EXERCISE MATERIAL:
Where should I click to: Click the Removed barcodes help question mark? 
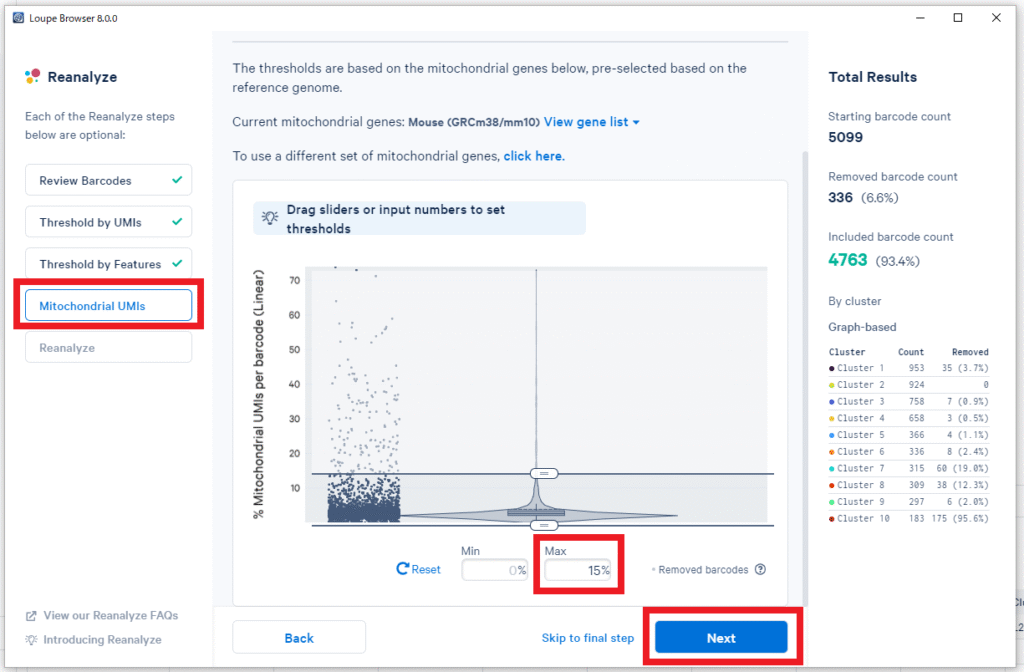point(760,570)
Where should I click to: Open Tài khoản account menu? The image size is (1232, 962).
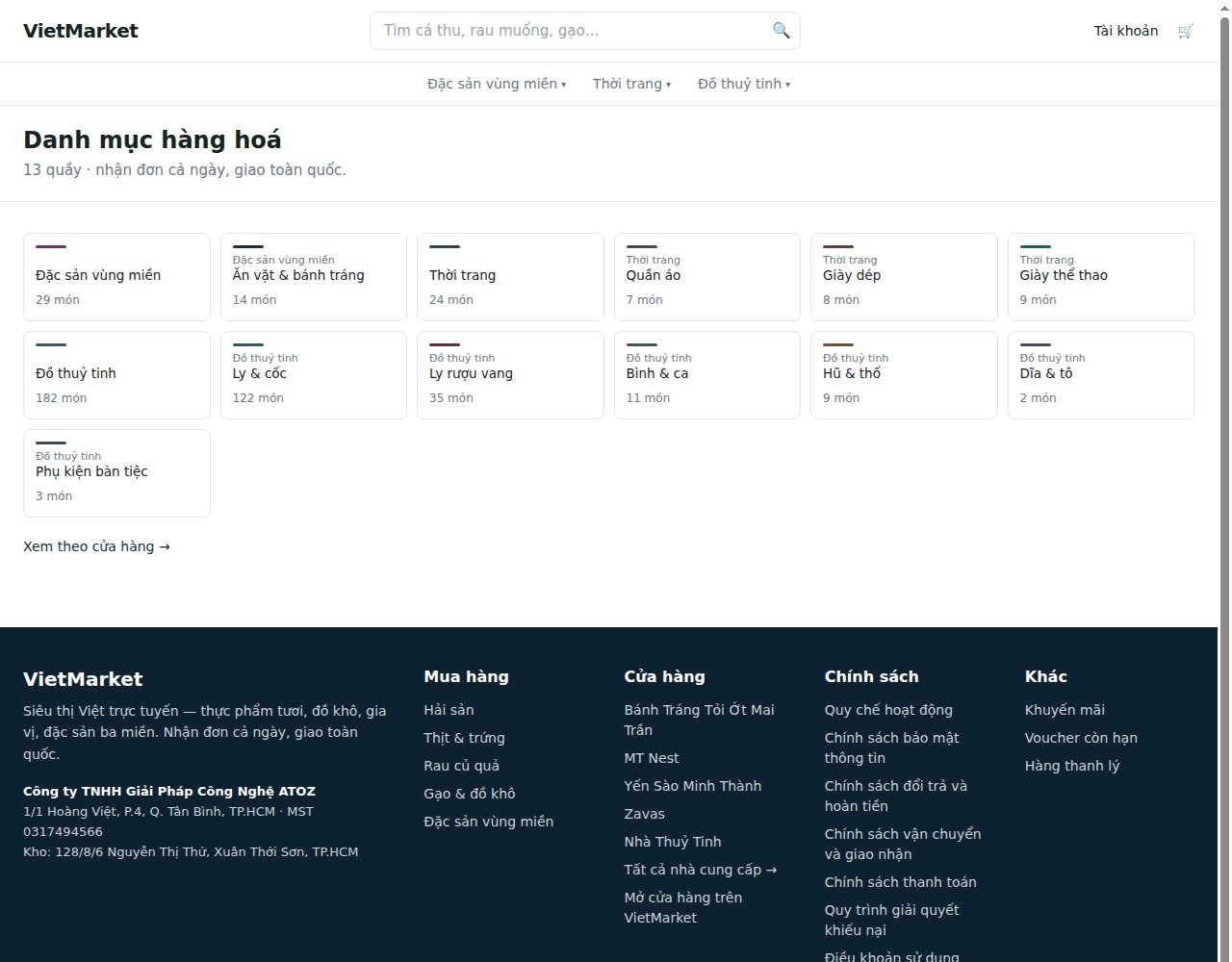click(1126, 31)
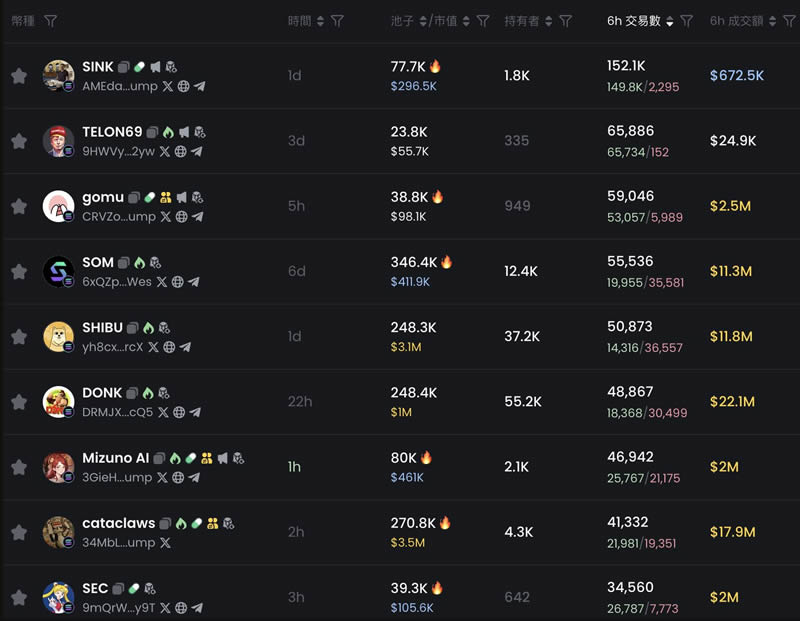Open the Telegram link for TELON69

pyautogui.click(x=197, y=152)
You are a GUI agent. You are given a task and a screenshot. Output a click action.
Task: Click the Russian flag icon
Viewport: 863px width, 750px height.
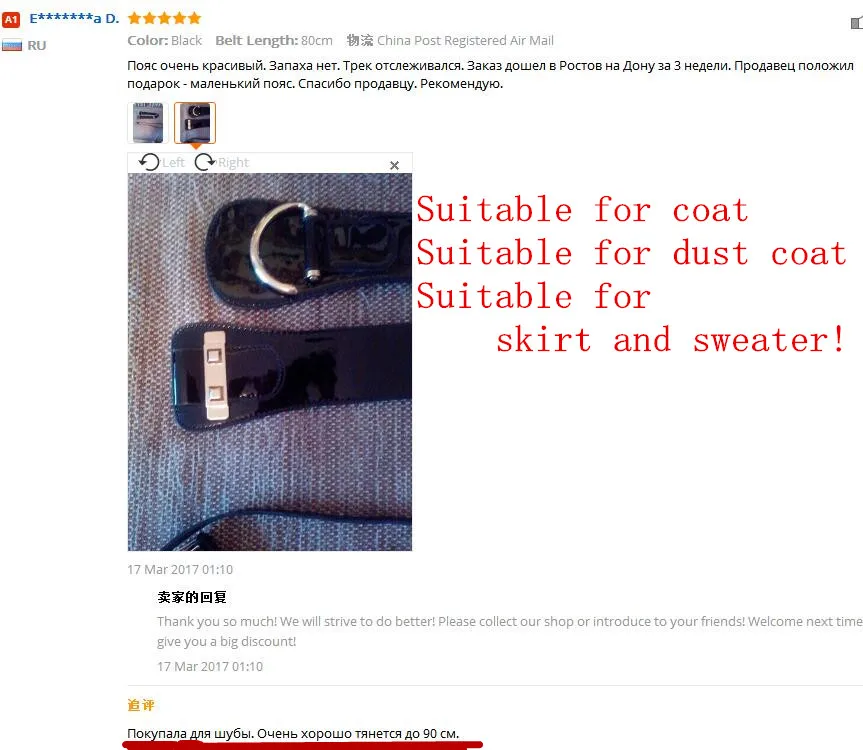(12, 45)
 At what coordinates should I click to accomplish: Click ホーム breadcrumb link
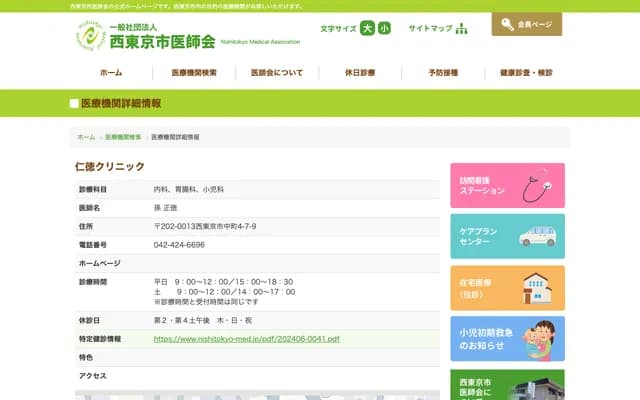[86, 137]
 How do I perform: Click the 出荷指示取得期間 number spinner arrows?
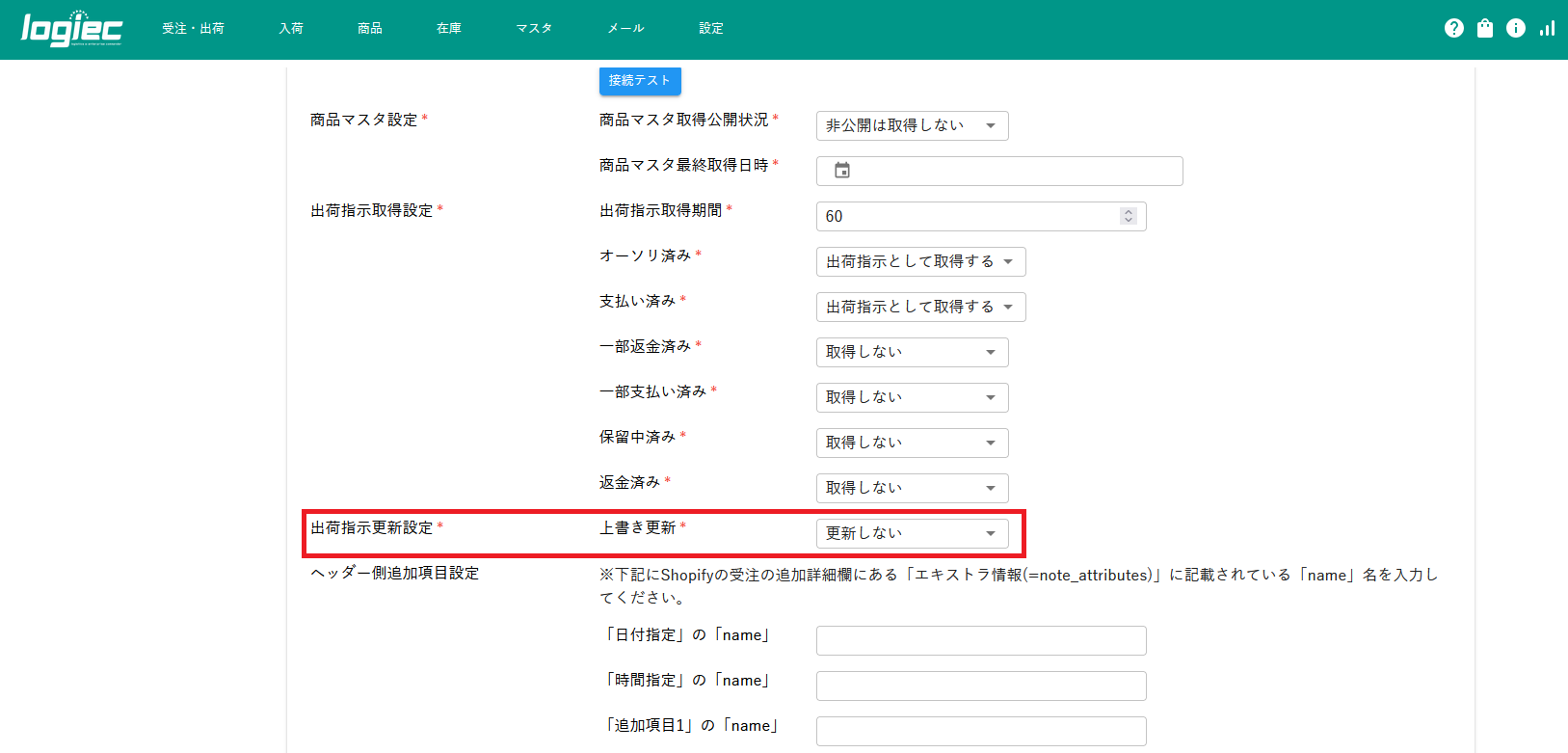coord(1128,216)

TASK INSTRUCTIONS: Your answer must be the lines from the one holding "At what coordinates" through the final line of the records above, exactly as written and without any pictures.

TASK RESULT:
 At what coordinates should I click to accomplish: Click ホーム breadcrumb link
[86, 137]
 How do I perform: Click the 出荷指示取得期間 number spinner arrows?
coord(1128,216)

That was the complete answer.